Skeptical doubts concerning the operations of the understanding
In this piece, David Hume is able to distinguish how objects of “human reason or enquiry” are either “Relations of Ideas” or “Matters of Fact” (Hume, 1). ‘Relations of ideas’ can be found through “operation of thought” and proved by demonstration without knowing if anything is tangible. This category constitutes math, especially geometry, algebra, arithmetics, and other sciences discussing logic that can be compared. The latter are discoverable through experience, and by proving so Hume dismisses the fact that it can be achieved through deductive or “a priori” reasoning (Hume, 3). This is because it is never possible to find something to be true (acting in a certain way) before it has happened. It is only possible to know the apple will fall downwards by experiencing it. It can also never imply a contradiction, and if it did it would cease to be something distinct to the human understanding. This is to say that any instance of which we have no experience will never fall within our scientific reasoning/logic.
There is a connection in this last sentence to what Barbara Forrest says with regards to Methodological Naturalism (i.e. all theories are tested with respect to real-world events through the scientific method) (Forrest, 4). Forrest believes that scientific knowledge/method will never be able to “procedurally” (not logically) prove the existence of the supernatural (Forrest, 4). Although both authors discuss the philosophy of science at various levels, they have some similarities with respect to how causality plays a role in methodological naturalism or ‘Matters of Fact’. According to Hume, ‘Matters of Fact’ are most firmly grounded in the Cause and Effect relationship but Hume makes it clear that an effect can never be found in the cause and therefore the first notion of the effect is completely arbitrary (Hume, 4). As previously stated, cause and effect can only be discovered through experience (Hume, 4) and can never be “mandated by a priori” (Forrest, 8). While a cause can be a natural instance or a supernatural one, the set of effects arising from them can only be of the same instance (Forrest, 6). Throughout Forrest’s piece, we can see that methodological naturalism deals with the existence and “causal efficacy” and as seen by both authors there is a “begging the question” (Forrest, 11) or circular logic involved (Hume, 9). We use the scientific method to prove the validity of the scientific method. On a broader scale, both authors agree that the scientific method has flaws of its own, but it is still the best (only) method through which we can order information from the natural world and bring ideas to fruition.
The basis for the problem of induction is the notion of causation.
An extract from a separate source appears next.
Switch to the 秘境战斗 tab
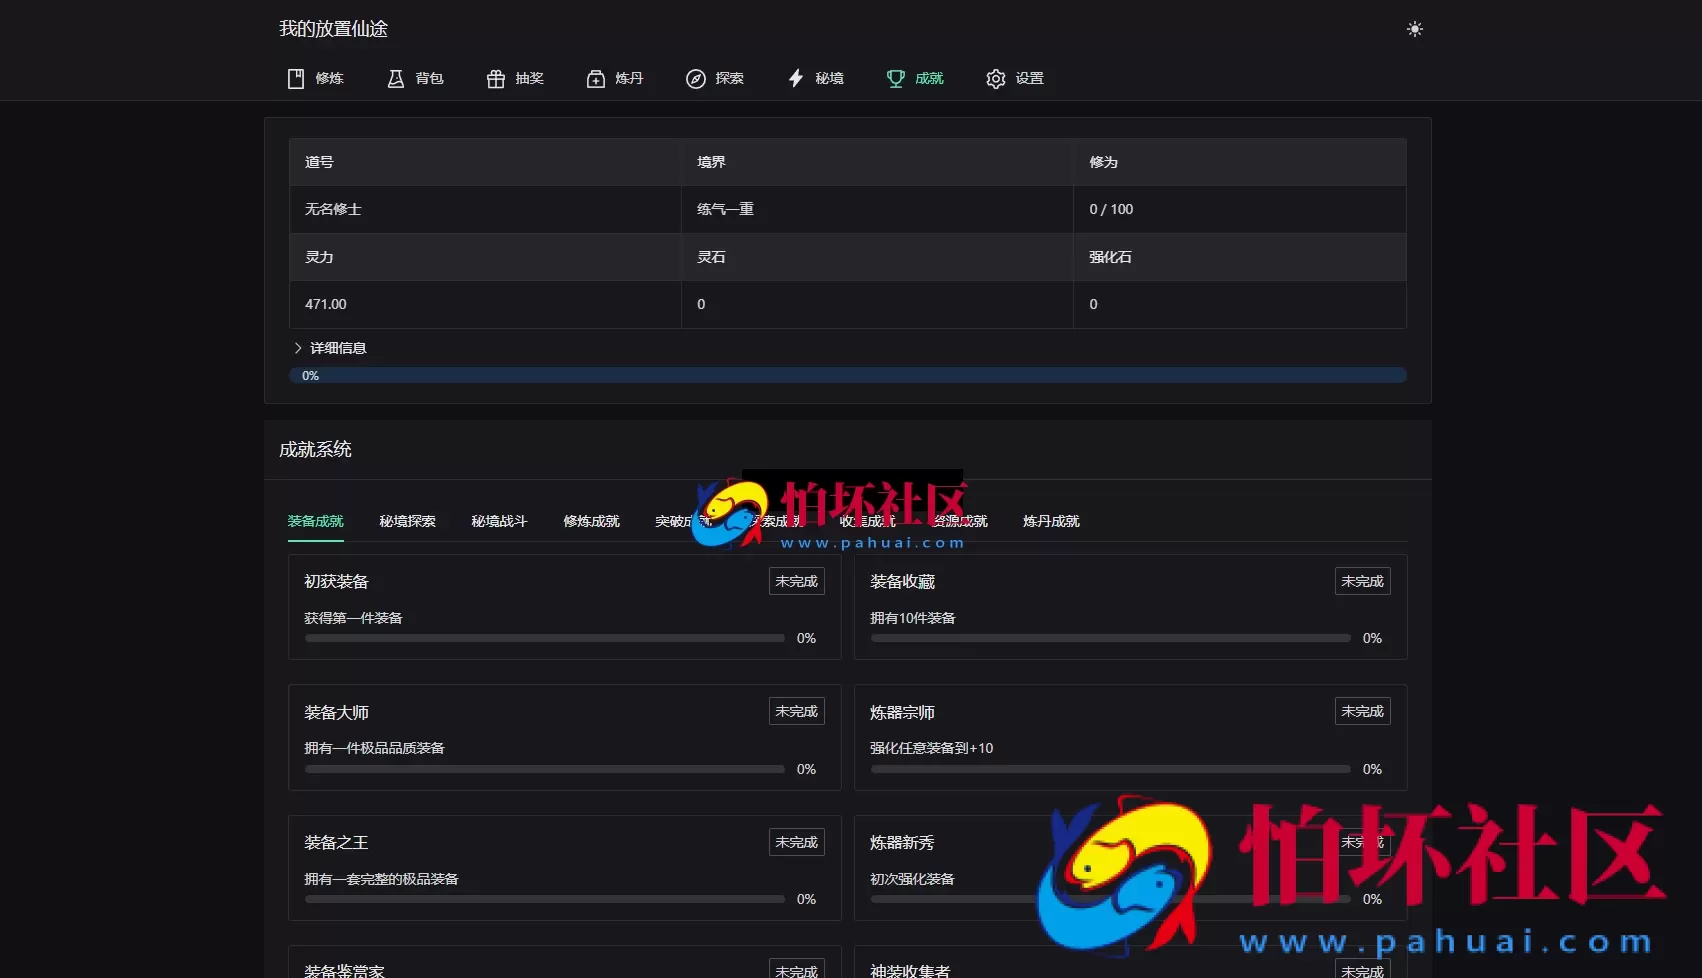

Induction is concerned with how things act when they go “beyond the present testaments of our senses or the records of our memory” (Hume, 1). Meanwhile, causation as previously stated is the foundation of all “reasonings concerning matter of fact” (Hume, 2). A cause can have multiple different effects and these effects can never be found in the cause. No one and no object can ever discover through their/its senses the causes that have produced the effects, or the effects that will appear from the cause, there is no reasoning involved in this process, it can only be experienced (Hume, 3). So, the foundation of all cause-and-effect relationships is experience and not an ‘a priori’ or deduction (Hume, 4).
But from a collection of experiences, one can use inductive reasoning and predict what a future effect with a similar cause can be perceived like. Although this effect may be based on a probability or outside our domain of thought, we inherently assume that the future will continue to act in some way like the past. But we also know that the future does not necessarily resemble the past. There is a problem here, our experimental knowledge/observation cannot be justified. We use experimental observation to attain information about the effects arising from a cause and then project it on similar future causes to predict the effects again while simultaneously assuming that the future will conform to the past, thereby doubting the very principle through which conclusions are derived. Both, demonstrative reasoning and probable reasoning, are inadequate and we have ended where we started, thereby, “taking that for granted, which is the very point in question”, a question of existence (Hume, 9). This is the whole problem of induction and Hume aptly describes it. An example that makes it clear, is the example of a kid who burns his hand while touching fire and realizing that he must not touch it again. But he does not know if the next fire he touches could freeze his hand instead. If he uses the causal relationship to understand that fire burns, that means he uses experience, and this cannot be justified due to the problem of induction.
Although not explicit through the work of Hume, I think induction implies a probability, there is a probability that such an event will occur, but it can also be true that some other event occurs instead. So, cause and effect cannot be reasoned but from the collection of experiences, it can be predicted. Therefore, a more accurate prediction is one that has considered the probability of the occurrence. I think we do have to learn from experience/induction because not only is it the best we can do but it is the only method we have to explore the world around us. Since the results obtained from induction are practical, they should not be disregarded. But we should still acknowledge the fact that induction does not always imply our ability to prove anything and keep in mind that it may be incorrect. Hume comes around to this point when he says, “we shall at least, by this means, be sensible of our ignorance, if we do not augment our knowledge “(Hume, 11). This to me sounds like the best solution.